> **To be done**
Which lines in the items below contain the string "height"? Collect every such line word for word, counting uppercase and lowercase as different.

> **Data to process**
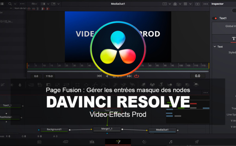Select the Background1 node
Image resolution: width=236 pixels, height=146 pixels.
point(54,130)
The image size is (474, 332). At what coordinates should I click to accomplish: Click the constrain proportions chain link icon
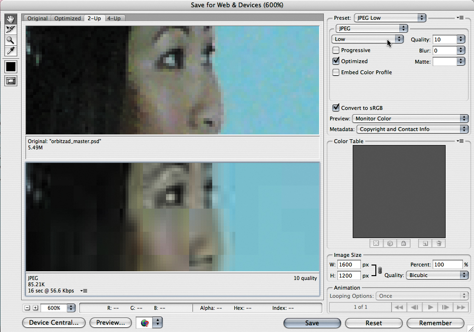tap(380, 270)
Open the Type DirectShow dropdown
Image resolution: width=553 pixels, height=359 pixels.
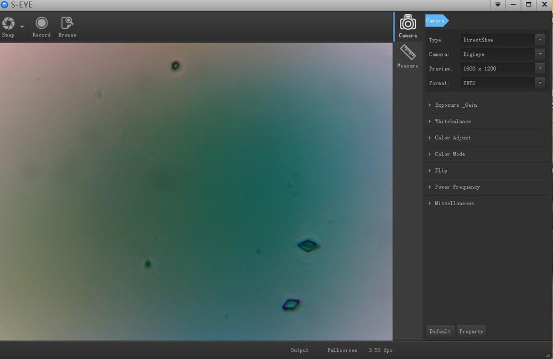point(540,40)
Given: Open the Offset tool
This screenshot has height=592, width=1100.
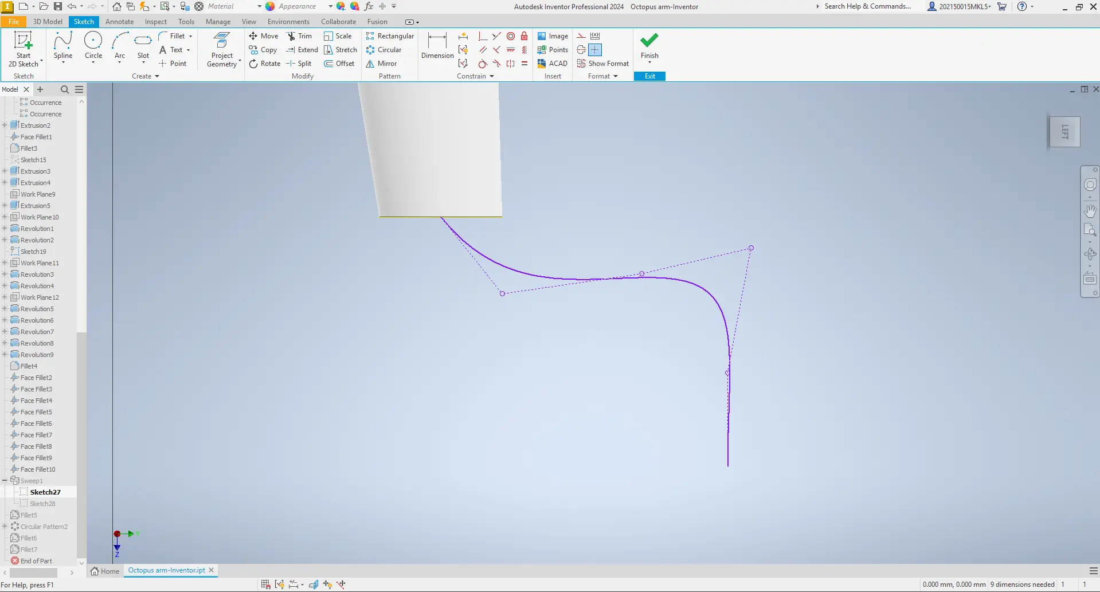Looking at the screenshot, I should (x=340, y=63).
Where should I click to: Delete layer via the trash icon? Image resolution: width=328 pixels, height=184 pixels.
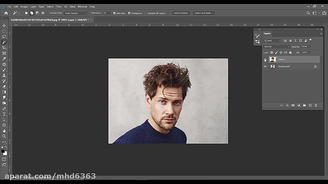tap(316, 105)
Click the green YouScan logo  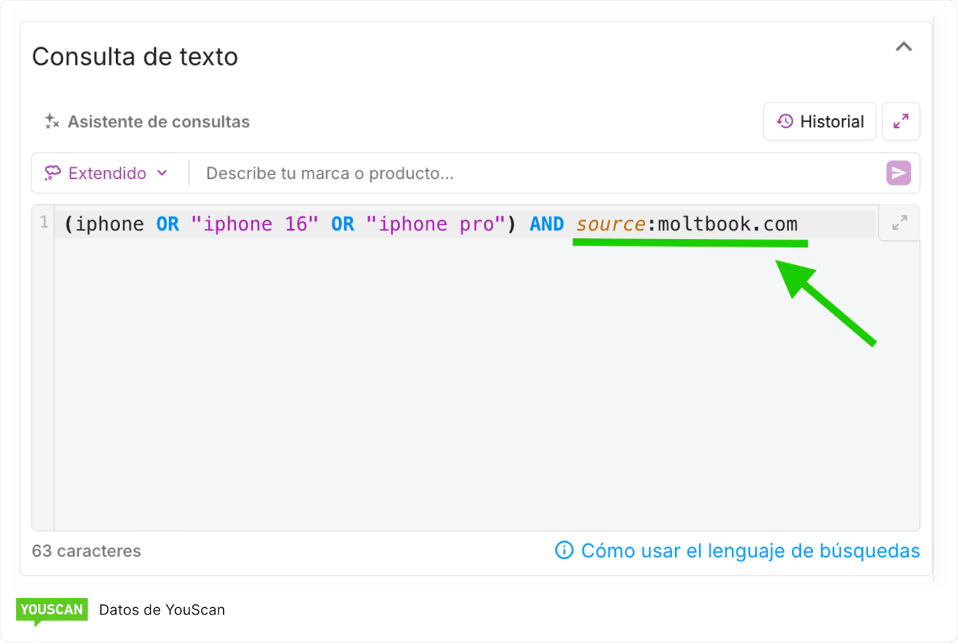point(51,609)
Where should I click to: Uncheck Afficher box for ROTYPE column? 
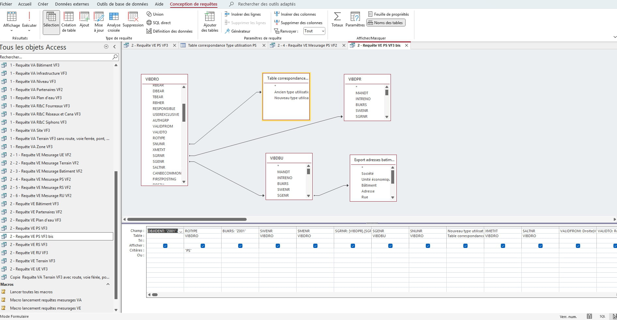[x=203, y=246]
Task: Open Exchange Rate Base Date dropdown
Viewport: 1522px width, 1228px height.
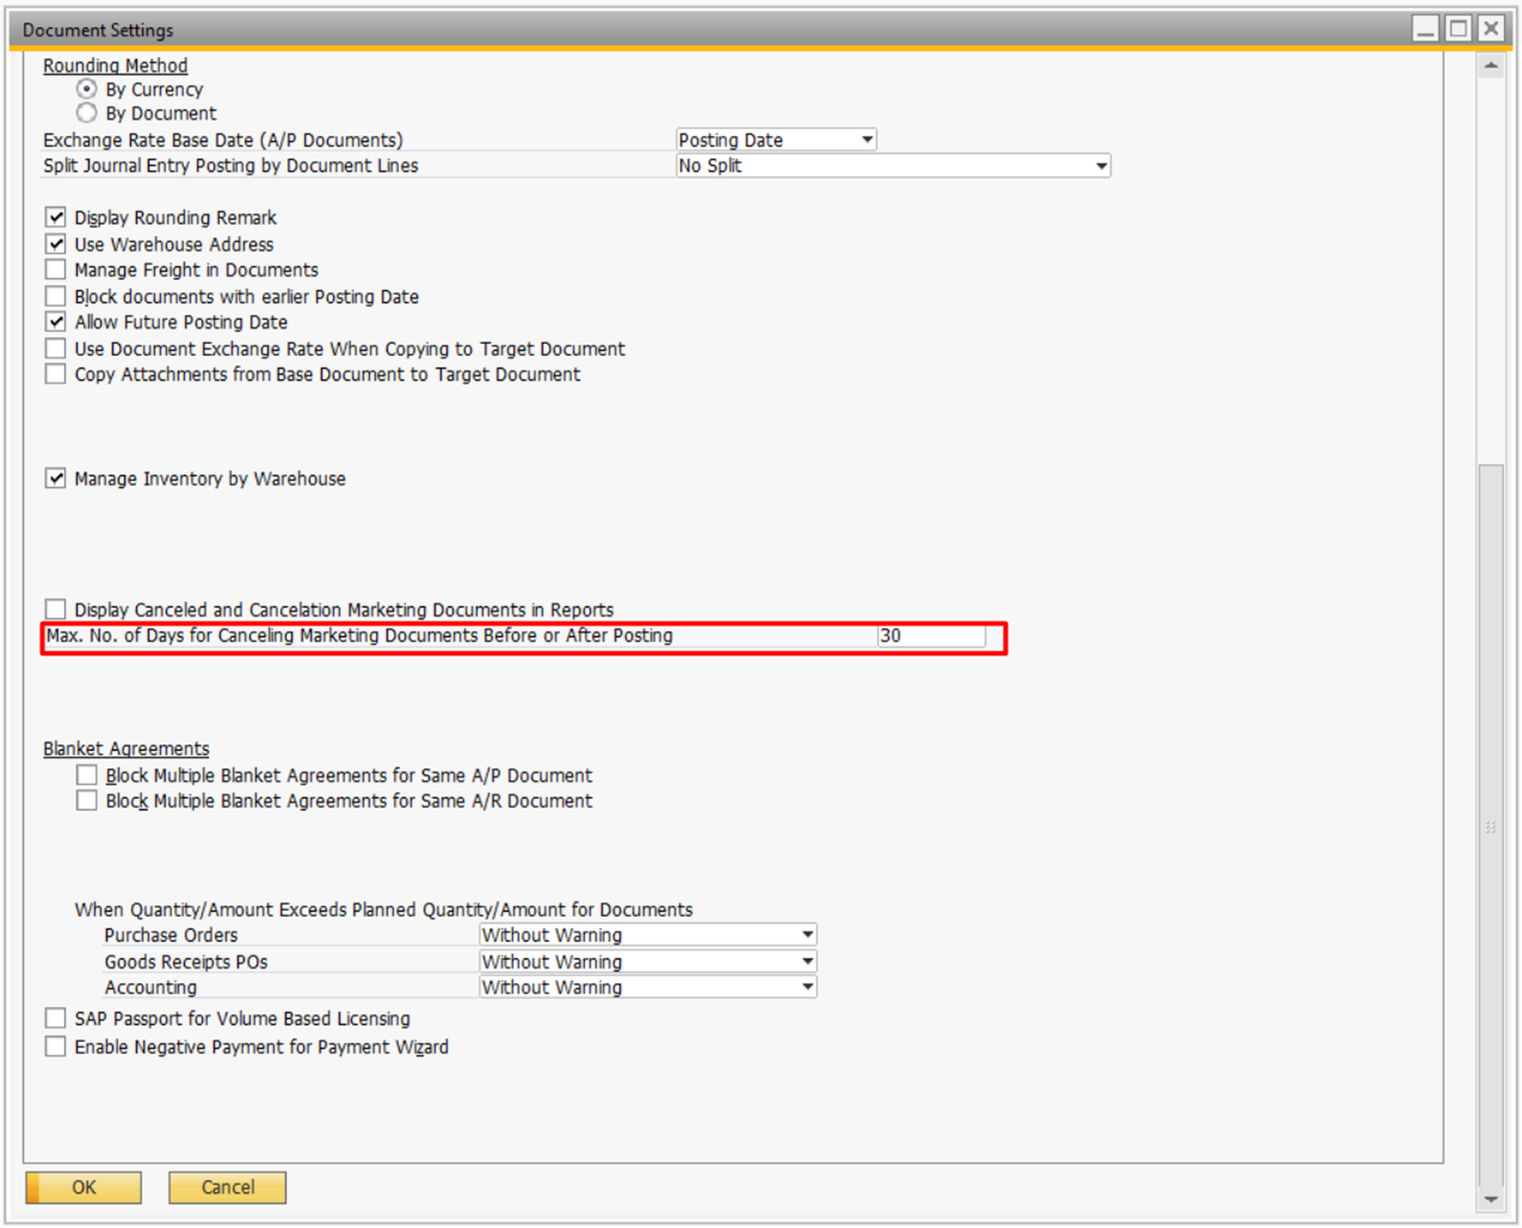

> **Result of the task**
Image resolution: width=236 pixels, height=146 pixels.
Image resolution: width=553 pixels, height=359 pixels.
This screenshot has height=592, width=1100.
Where should I click to: Delete layer via the trash icon? Image resolution: width=328 pixels, height=184 pixels.
Viewport: 1522px width, 1228px height.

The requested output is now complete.